* [ABOUT THIS TASK]:
Using the listing below, report all lines holding the word "Media".

■ ■ ■ ■ ■

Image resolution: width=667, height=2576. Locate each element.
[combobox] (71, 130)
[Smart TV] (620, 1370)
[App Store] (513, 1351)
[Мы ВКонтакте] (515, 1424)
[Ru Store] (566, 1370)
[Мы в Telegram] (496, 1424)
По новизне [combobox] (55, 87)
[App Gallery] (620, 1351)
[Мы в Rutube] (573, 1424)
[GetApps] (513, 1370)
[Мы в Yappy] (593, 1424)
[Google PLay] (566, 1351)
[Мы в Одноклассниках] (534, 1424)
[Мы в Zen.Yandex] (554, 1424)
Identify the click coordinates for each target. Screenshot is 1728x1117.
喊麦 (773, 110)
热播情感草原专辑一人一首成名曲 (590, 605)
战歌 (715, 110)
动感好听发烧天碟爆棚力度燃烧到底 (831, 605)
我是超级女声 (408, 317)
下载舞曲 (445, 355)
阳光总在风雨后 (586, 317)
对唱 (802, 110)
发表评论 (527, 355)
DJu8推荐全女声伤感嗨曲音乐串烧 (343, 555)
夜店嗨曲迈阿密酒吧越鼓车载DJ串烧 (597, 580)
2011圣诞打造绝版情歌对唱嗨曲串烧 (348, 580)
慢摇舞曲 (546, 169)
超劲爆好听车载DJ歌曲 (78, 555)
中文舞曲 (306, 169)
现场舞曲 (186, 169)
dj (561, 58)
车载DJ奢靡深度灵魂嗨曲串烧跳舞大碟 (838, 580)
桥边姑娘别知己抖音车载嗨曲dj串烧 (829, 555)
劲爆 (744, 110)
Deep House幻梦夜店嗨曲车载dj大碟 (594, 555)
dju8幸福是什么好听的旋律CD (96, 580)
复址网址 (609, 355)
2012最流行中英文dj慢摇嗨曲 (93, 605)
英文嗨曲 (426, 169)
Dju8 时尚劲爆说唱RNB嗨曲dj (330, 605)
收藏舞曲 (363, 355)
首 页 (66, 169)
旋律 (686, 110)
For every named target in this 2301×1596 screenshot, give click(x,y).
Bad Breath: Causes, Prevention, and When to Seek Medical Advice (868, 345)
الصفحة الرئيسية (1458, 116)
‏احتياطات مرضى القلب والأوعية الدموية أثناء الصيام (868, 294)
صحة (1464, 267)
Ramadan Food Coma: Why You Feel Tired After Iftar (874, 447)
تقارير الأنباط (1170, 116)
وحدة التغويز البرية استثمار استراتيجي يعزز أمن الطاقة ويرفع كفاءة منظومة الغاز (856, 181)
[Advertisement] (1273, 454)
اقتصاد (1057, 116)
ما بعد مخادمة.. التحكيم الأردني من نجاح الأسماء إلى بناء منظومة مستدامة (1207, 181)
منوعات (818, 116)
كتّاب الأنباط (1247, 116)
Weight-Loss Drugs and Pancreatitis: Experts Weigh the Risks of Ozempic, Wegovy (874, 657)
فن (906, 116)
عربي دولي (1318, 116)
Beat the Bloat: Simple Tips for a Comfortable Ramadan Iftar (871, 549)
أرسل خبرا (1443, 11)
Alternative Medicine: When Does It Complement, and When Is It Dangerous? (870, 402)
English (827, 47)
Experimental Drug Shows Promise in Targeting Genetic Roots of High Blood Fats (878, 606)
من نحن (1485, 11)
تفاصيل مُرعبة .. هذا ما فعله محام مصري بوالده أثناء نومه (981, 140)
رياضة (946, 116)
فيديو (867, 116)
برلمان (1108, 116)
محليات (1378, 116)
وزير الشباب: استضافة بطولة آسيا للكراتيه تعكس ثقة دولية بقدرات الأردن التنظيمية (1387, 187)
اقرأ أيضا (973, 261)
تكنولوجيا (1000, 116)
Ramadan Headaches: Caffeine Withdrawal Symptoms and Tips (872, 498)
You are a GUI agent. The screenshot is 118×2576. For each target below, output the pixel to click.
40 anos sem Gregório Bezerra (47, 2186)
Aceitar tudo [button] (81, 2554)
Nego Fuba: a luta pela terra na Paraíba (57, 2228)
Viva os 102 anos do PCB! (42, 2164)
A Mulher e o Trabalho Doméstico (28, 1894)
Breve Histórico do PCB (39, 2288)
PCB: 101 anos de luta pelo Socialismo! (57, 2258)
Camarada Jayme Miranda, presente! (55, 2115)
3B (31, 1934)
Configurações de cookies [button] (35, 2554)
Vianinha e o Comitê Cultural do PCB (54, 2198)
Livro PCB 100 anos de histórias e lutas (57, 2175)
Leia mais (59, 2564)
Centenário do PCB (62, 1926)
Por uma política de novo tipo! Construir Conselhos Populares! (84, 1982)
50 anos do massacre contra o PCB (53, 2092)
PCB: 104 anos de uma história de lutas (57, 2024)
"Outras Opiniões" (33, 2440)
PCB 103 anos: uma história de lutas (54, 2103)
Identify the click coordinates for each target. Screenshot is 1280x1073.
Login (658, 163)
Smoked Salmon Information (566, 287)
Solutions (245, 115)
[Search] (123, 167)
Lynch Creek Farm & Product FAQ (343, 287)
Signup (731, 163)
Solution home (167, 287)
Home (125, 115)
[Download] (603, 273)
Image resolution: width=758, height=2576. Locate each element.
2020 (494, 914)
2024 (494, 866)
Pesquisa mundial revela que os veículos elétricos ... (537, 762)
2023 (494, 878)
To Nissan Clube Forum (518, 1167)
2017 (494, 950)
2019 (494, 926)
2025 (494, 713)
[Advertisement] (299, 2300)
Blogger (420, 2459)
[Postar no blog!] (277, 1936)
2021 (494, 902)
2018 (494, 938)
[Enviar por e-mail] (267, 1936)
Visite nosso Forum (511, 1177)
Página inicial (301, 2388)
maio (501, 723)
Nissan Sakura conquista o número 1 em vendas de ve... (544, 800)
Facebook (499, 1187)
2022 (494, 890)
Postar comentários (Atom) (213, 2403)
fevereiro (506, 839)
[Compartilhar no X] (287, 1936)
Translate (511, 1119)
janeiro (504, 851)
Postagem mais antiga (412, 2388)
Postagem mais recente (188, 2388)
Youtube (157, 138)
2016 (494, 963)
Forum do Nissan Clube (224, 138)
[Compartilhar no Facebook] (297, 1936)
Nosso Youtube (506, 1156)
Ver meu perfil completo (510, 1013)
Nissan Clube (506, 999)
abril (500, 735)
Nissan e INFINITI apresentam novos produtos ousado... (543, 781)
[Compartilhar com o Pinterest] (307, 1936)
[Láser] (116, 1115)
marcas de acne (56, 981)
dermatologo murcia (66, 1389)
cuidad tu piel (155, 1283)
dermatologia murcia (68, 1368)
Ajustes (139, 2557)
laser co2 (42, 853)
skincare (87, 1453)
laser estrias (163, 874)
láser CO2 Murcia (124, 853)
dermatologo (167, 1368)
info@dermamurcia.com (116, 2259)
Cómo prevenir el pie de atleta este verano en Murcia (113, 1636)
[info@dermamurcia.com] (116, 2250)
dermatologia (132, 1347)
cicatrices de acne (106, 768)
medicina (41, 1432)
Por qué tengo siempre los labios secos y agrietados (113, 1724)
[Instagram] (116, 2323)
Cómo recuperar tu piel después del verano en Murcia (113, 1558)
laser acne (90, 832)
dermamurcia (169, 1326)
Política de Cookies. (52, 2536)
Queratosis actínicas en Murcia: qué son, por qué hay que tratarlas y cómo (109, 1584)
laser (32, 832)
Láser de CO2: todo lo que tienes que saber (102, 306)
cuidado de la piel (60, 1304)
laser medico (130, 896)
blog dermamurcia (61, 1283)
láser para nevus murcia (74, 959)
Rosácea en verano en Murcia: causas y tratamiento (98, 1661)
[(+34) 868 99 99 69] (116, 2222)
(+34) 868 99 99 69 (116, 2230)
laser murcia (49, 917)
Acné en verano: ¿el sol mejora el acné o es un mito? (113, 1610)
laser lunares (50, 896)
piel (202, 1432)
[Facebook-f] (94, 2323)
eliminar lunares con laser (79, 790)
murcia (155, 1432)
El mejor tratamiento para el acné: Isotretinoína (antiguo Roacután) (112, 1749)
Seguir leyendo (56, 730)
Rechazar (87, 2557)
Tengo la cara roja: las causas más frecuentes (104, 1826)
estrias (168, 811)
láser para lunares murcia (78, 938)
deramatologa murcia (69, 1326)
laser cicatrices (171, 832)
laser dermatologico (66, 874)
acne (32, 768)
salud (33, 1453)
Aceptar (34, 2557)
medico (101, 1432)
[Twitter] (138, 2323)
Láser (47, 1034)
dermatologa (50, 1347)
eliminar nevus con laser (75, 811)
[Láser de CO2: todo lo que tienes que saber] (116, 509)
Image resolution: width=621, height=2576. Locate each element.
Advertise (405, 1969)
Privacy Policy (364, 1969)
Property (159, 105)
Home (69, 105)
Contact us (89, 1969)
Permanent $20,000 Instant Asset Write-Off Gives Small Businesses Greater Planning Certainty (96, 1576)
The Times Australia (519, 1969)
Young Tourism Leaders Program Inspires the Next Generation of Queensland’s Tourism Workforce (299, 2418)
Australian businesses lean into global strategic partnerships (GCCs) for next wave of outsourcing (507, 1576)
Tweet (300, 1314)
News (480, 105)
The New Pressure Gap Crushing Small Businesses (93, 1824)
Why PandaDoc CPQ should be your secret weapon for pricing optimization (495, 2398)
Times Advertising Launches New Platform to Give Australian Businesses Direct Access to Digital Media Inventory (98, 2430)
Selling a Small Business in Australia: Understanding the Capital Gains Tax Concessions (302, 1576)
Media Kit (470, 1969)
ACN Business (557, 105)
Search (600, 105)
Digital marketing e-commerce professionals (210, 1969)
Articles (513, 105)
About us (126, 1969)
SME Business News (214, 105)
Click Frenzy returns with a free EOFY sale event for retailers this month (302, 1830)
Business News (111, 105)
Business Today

■ ■ ■ ■ ■

* [ANSWER FOR THE TASK]:
Times Advertising Launches New Platform to Give Australian Businesses Direct Access to Digital Media Inventory (98, 2430)
Media Kit (470, 1969)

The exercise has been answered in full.